China is projected to capture the largest share of increased trade flows, followed by countries such as Indonesia, Vietnam and Thailand, reflecting their strong industrial base and competitiveness within the bloc.
At the same time, non-RCEP partners such as India, the European Union and the United States could face reduced market share in Bangladesh due to shifting import patterns.
The report emphasises that Bangladesh's real opportunity lies beyond immediate trade gains, particularly in integrating into regional value chains.
Lower-cost imported inputs and improved trade facilitation could enhance competitiveness across multiple sectors, including textiles, leather goods, footwear, pharmaceuticals, plastics and light engineering.
Footwear and selected non-RMG products show particularly strong growth potential, with some items projected to see export increases exceeding 100% under tariff liberalisation scenarios.
Such diversification is critical as Bangladesh prepares for LDC graduation, which will gradually erode its existing preferential market access.
The study also highlights opportunities in digital trade and services, supported by RCEP provisions on e-commerce, paperless trade and data flows.
RCEP accession could also serve as a signal to global investors that Bangladesh is ready to operate within a rules-based trade framework.
The agreement’s investment provisions covering transparency, investor protection and capital flows could help attract foreign direct investment, particularly in export-oriented manufacturing sectors.

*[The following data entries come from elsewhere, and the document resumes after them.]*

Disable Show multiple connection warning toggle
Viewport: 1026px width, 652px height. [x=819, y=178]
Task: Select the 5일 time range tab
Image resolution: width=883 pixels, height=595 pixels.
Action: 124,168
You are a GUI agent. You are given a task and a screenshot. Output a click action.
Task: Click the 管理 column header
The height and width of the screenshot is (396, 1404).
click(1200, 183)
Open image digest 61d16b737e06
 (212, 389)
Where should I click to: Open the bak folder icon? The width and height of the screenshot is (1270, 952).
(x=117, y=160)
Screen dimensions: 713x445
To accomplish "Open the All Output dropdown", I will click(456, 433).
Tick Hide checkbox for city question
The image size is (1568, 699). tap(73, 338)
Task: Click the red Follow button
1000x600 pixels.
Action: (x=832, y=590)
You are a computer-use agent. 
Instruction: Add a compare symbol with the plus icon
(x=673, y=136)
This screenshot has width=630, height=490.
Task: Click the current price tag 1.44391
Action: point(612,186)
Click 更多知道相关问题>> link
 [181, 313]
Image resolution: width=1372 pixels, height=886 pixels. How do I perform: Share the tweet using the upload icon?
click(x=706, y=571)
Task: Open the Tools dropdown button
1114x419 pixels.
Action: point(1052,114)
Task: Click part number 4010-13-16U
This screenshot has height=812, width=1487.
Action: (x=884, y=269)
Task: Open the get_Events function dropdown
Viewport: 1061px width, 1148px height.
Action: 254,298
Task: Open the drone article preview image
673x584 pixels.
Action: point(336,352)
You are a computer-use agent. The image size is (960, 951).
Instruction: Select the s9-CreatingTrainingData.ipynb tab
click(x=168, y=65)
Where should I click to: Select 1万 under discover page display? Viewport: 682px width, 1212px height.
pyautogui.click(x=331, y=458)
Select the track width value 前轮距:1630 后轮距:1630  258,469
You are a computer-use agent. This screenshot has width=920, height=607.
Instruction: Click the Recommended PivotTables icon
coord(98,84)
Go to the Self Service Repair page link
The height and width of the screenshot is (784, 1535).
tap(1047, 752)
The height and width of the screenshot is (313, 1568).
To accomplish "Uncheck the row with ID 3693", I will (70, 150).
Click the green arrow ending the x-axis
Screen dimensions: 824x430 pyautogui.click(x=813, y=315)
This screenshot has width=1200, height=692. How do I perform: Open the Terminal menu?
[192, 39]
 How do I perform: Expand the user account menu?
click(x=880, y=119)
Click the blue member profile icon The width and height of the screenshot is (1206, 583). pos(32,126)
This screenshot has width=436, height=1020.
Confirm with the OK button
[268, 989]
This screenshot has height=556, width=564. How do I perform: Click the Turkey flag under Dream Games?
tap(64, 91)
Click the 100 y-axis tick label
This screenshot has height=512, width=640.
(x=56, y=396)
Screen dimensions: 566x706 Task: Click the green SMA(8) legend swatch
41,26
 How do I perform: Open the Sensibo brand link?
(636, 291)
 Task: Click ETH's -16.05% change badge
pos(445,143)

However, realising these benefits will depend heavily on domestic reforms, including improvements in infrastructure, logistics, regulatory consistency and energy supply.
“RCEP can act as a strategic catalyst, but only if complemented by strong domestic policy adjustments,” the report suggests.
Beyond tariffs, Bangladesh will need to align with a wide range of non-tariff measures under RCEP, including standards on customs procedures, sanitary and phytosanitary rules, and technical regulations.
While these changes could reduce trade costs and improve market access, they would require significant institutional upgrades and regulatory capacity.
The compliance burden is expected to be substantial, particularly given existing constraints in administrative and technical capabilities.
The study recommends a phased approach to tariff liberalisation, allowing Bangladesh to manage revenue losses while strengthening domestic tax systems.
High-revenue sectors such as fuels, machinery and chemicals may require longer transition periods to avoid abrupt fiscal shocks.
At the same time, broader tax reforms, including improvements in VAT administration, will be necessary to offset declining border taxes.
Overall, the report concludes that RCEP accession presents a mixed but potentially transformative opportunity for Bangladesh.
While short-term export gains may be limited and fiscal risks significant, the long-term benefits – ranging from industrial upgrading to deeper regional integration – could be substantial.
As Bangladesh navigates its post-LDC transition, joining RCEP could help secure more stable market access, attract investment and integrate into global production networks.
However, the success of such a move will depend on careful policy design, institutional preparedness and the ability to manage the economic adjustments that come with deeper trade liberalisation.